What is required →
Copy the material word for word, from the line containing "You are a computer-use agent. The image" through the end of the material.

------------------------------------------------------------

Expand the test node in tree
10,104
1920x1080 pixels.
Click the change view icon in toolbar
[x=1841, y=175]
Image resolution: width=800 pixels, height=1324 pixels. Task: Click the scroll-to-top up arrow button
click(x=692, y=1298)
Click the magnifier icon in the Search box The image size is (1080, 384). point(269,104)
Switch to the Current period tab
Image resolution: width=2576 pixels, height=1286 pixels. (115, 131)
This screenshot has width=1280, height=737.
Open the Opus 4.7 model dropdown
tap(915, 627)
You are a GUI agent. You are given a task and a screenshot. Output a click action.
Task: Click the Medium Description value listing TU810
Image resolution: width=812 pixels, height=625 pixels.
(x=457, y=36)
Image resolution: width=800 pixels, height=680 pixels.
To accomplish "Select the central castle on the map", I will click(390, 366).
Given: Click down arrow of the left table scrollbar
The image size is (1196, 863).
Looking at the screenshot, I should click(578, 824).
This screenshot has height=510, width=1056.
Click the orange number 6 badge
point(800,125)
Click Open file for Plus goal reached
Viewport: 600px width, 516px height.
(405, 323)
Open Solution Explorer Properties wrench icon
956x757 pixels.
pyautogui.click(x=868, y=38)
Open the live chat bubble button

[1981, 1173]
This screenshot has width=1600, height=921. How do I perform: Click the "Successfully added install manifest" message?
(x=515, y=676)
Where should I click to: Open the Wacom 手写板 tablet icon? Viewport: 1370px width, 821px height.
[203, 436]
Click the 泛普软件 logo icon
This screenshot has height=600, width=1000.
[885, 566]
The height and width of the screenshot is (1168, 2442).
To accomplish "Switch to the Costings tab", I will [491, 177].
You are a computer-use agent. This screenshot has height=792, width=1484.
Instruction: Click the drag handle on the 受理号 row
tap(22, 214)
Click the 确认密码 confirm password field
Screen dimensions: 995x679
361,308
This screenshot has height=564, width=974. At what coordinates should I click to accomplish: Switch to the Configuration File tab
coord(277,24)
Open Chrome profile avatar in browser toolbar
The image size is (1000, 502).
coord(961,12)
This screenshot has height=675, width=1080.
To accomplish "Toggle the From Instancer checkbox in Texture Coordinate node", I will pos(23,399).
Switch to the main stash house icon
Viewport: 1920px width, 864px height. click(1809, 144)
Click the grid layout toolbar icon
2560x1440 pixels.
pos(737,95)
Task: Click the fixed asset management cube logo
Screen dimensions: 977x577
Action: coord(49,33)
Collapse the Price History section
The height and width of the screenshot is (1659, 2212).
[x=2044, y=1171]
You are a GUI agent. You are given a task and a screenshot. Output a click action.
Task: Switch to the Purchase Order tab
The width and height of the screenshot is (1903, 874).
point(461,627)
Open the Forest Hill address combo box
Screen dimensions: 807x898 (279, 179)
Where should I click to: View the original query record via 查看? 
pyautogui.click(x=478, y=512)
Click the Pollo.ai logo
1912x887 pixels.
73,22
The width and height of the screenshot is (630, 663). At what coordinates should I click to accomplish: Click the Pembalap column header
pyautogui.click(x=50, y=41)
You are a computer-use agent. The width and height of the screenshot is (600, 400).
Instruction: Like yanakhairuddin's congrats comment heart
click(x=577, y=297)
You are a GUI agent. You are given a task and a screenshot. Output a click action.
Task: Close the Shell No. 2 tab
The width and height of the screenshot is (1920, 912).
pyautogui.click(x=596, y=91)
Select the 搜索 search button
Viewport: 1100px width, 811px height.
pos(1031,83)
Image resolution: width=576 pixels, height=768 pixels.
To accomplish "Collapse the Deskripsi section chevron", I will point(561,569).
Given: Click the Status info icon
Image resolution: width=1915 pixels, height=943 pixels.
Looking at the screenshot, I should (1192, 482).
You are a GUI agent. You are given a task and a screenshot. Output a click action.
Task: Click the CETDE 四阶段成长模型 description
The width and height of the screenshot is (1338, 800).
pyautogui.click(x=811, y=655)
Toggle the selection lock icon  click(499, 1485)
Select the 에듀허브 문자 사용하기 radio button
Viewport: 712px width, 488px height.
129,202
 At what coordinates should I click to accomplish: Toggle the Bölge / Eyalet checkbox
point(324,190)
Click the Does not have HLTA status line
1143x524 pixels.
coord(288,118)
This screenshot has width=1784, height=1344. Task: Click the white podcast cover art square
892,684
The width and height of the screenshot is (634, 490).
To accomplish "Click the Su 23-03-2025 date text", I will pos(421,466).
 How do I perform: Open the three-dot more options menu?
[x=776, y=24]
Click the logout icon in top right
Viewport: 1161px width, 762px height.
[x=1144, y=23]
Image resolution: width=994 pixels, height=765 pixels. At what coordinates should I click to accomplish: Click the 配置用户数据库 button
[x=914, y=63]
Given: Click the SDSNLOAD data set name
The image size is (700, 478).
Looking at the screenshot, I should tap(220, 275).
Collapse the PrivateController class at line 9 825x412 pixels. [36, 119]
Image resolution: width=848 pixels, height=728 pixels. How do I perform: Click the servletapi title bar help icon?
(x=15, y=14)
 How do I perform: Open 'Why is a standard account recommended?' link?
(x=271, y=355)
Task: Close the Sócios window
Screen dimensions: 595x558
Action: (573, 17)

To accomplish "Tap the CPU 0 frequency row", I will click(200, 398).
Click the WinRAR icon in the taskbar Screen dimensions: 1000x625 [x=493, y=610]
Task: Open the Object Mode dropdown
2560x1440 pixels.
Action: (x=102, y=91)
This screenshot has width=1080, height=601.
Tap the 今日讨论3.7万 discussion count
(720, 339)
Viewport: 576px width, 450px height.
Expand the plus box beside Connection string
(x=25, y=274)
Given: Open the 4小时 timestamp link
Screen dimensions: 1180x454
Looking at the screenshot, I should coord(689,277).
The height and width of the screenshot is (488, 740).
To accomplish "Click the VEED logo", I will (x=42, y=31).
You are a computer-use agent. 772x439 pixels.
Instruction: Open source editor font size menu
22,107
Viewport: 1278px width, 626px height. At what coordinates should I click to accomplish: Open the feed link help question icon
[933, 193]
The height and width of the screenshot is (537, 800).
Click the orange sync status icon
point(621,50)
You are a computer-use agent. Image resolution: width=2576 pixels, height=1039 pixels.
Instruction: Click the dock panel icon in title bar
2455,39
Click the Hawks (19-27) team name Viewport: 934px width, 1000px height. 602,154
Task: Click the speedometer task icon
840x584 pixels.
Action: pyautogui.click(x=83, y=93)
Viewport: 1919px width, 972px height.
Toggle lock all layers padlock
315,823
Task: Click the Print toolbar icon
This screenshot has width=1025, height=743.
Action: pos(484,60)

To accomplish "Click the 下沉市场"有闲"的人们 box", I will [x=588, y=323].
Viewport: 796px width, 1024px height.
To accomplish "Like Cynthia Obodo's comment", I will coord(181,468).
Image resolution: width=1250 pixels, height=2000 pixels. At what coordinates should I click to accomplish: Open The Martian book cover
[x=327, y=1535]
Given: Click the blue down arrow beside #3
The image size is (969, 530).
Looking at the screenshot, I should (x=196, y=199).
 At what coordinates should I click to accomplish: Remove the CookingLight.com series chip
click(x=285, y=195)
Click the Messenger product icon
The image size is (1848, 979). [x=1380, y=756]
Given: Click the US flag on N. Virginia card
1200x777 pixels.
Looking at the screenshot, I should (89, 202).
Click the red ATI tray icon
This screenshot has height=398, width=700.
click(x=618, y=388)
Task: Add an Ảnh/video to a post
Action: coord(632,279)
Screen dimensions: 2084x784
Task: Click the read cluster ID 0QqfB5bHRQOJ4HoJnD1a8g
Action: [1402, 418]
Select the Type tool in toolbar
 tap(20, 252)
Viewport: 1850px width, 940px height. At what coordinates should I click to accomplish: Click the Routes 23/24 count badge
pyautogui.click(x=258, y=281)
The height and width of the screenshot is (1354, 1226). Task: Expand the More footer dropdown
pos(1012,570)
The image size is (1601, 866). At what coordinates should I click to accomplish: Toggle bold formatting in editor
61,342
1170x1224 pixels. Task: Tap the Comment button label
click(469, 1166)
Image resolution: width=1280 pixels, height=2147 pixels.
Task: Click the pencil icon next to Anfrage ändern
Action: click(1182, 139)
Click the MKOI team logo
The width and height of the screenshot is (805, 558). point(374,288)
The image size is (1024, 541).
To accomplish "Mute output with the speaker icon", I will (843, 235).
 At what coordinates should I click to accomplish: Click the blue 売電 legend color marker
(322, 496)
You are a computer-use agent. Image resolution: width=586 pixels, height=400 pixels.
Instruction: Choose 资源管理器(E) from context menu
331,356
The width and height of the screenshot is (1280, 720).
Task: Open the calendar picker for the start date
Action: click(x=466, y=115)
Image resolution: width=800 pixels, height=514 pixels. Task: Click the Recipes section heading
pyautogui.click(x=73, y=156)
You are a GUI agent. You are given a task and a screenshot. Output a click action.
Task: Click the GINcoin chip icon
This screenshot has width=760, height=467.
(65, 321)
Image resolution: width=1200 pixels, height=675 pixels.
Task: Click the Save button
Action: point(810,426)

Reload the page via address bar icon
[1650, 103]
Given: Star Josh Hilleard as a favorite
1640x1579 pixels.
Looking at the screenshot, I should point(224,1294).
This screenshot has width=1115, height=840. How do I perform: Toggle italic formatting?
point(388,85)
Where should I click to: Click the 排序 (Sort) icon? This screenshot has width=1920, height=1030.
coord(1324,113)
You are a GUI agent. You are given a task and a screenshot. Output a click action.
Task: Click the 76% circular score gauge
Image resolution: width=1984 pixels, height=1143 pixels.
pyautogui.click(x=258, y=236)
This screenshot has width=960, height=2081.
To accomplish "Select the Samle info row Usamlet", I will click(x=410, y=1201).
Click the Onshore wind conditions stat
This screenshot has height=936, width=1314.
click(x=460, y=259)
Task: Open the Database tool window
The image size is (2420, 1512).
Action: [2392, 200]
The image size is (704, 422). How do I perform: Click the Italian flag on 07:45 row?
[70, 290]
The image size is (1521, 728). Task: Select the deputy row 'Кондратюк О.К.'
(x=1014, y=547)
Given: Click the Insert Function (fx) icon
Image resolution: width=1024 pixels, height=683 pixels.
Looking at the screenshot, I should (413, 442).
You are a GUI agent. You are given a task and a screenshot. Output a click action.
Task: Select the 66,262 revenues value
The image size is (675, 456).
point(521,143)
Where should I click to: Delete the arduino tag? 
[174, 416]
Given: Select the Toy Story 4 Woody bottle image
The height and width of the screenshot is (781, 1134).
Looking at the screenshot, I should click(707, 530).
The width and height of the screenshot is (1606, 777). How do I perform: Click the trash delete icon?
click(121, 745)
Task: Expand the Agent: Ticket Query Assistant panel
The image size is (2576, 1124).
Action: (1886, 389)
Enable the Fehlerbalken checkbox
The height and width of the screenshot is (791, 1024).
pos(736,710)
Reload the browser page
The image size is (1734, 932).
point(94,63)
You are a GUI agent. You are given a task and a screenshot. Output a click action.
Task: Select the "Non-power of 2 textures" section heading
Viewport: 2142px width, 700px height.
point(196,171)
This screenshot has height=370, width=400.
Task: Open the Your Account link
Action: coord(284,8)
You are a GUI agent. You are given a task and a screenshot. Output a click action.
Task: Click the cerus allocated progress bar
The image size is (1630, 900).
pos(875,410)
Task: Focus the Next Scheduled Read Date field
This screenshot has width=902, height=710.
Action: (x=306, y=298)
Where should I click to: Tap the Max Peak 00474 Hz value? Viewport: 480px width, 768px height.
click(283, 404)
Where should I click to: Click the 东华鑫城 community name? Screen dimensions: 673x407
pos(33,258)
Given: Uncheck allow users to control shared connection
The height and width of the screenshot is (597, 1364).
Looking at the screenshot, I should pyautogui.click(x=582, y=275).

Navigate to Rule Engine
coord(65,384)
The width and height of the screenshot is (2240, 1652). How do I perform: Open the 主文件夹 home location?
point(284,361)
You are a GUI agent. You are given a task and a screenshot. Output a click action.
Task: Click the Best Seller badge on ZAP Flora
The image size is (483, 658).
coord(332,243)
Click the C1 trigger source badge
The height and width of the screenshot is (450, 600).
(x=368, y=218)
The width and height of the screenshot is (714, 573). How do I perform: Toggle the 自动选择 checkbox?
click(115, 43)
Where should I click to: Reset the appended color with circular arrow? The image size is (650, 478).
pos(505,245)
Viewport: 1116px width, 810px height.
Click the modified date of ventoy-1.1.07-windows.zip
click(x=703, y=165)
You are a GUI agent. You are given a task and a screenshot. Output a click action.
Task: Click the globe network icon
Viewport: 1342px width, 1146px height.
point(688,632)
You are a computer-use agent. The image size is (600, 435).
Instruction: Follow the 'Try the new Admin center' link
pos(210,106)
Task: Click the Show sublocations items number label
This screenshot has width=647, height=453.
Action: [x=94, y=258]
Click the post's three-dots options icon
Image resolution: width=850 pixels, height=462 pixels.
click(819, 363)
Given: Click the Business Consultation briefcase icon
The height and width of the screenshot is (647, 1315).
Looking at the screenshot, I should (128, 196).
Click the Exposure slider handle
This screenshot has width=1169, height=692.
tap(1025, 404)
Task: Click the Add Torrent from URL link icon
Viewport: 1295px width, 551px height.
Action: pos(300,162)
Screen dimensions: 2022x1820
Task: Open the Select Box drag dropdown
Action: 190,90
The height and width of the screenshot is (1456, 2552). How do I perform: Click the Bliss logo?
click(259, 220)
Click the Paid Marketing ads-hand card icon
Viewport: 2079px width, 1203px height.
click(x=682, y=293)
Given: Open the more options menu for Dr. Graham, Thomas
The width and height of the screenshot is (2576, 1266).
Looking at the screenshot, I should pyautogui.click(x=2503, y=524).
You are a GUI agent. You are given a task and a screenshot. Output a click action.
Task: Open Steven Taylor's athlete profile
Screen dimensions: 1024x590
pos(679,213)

------------------------------------------------------------

Task answer →
You are a computer-use agent. The image size is (600, 435).
Instruction: Follow the 'Try the new Admin center' link
pos(210,106)
Task: Click the Show sublocations items number label
This screenshot has width=647, height=453.
Action: [x=94, y=258]
Click the post's three-dots options icon
Image resolution: width=850 pixels, height=462 pixels.
click(819, 363)
Given: Click the Business Consultation briefcase icon
The height and width of the screenshot is (647, 1315).
Looking at the screenshot, I should (128, 196).
Click the Exposure slider handle
This screenshot has width=1169, height=692.
tap(1025, 404)
Task: Click the Add Torrent from URL link icon
Viewport: 1295px width, 551px height.
Action: pos(300,162)
Screen dimensions: 2022x1820
Task: Open the Select Box drag dropdown
Action: 190,90
The height and width of the screenshot is (1456, 2552). How do I perform: Click the Bliss logo?
click(259, 220)
Click the Paid Marketing ads-hand card icon
Viewport: 2079px width, 1203px height.
click(x=682, y=293)
Given: Open the more options menu for Dr. Graham, Thomas
The width and height of the screenshot is (2576, 1266).
Looking at the screenshot, I should pyautogui.click(x=2503, y=524).
You are a GUI agent. You are given a task and a screenshot. Output a click action.
Task: Open Steven Taylor's athlete profile
Screen dimensions: 1024x590
pos(679,213)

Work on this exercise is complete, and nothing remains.